First two implementations support multiplication by a local Matrix:

前两个实现支持乘以本地Matrix

val localMatrix = Matrices.dense(3, 2, Array(1.0, 2.0, 3.0, 4.0, 5.0, 6.0))

indexedRowMatrix.multiply(localMatrix).rows.collect
// Array(IndexedRow(0,[1.0,4.0]), IndexedRow(0,[2.0,5.0]),
//   IndexedRow(0,[3.0,6.0]))

and the third one can be multiplied by an another BlockMatrixas long as number of columns per block in this matrix matches number of rows per block of the other matrix.

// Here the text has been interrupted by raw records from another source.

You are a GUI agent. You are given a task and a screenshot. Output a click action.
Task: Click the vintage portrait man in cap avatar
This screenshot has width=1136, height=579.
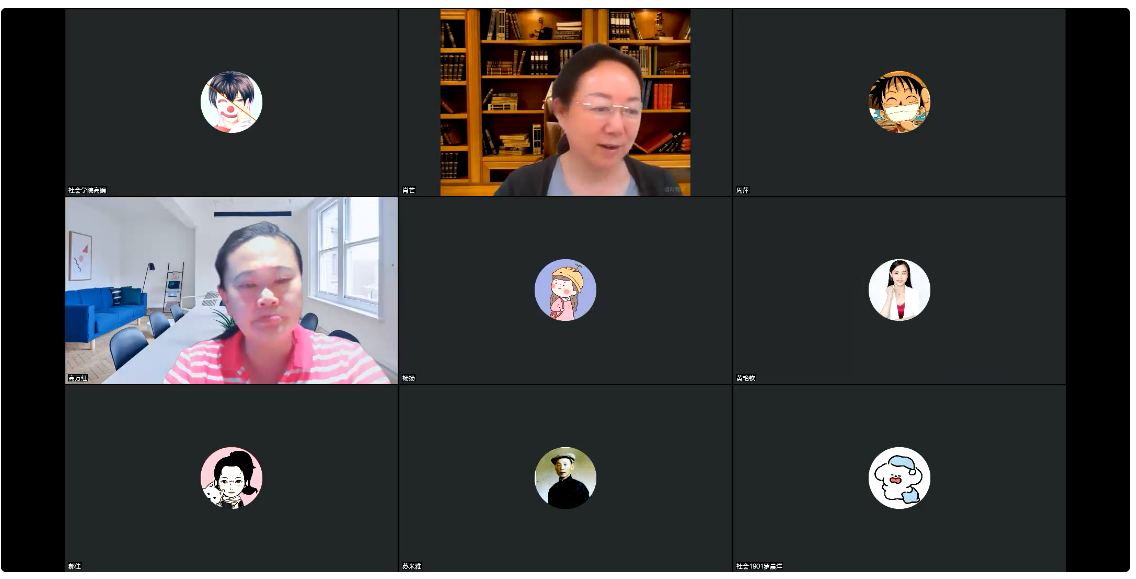565,478
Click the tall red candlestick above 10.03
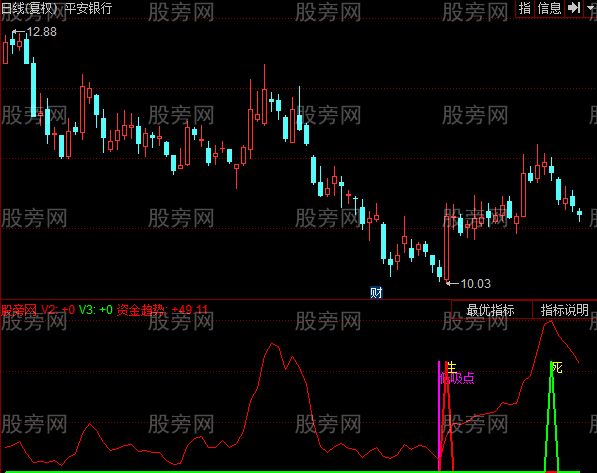Image resolution: width=597 pixels, height=473 pixels. (x=447, y=244)
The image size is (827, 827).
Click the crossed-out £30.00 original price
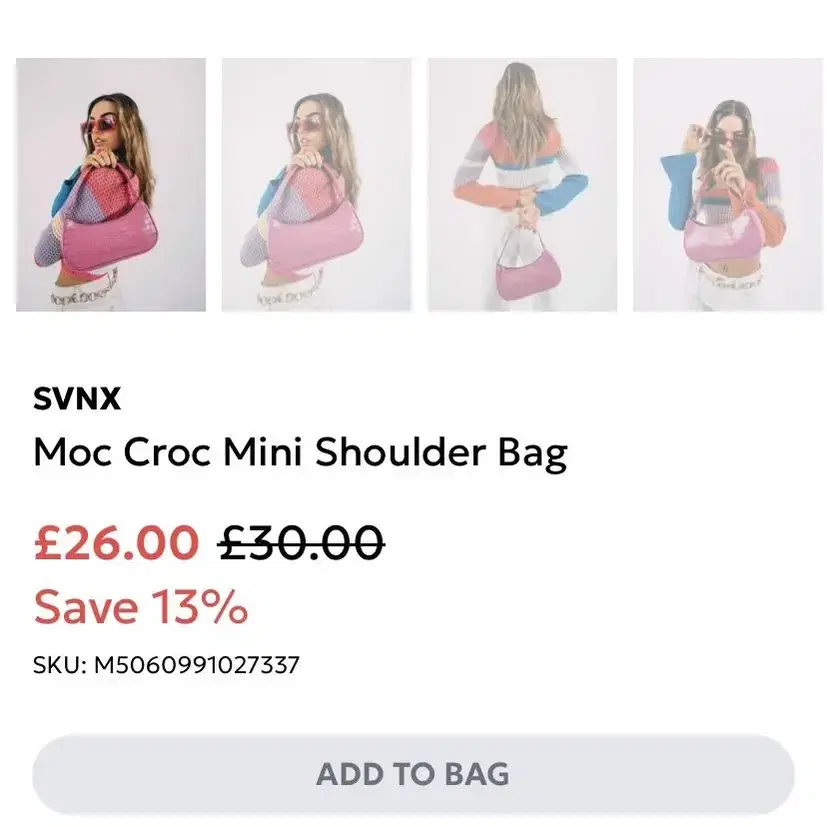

CoordinateMatrixdoesn't support multiplications but is pretty easy to create and transform to other types of distributed matrices:

BlockMatrix只要该矩阵中每个块的列数与另一个矩阵的每个块的行数相匹配,第三个可以乘以另一个。CoordinateMatrix不支持乘法,但很容易创建和转换为其他类型的分布式矩阵:

blockMatrix.multiply(coordinateMatrix.toBlockMatrix(3, 3))

Each type has its own strong and weak sides and there are some additional factors to consider when you use sparse or dense elements (Vectorsor block Matrices). Multiplying by a local matrix is usually preferable since it doesn't require expensive shuffling.

每种类型都有自己的强弱方面,当您使用稀疏或密集元素(Vectors或块Matrices)时,还有一些额外的因素需要考虑。乘以局部矩阵通常是可取的,因为它不需要昂贵的改组。

You can find more details about each type in the MLlib Data Types guide.

您可以在MLlib 数据类型指南 中找到有关每种类型的更多详细信息。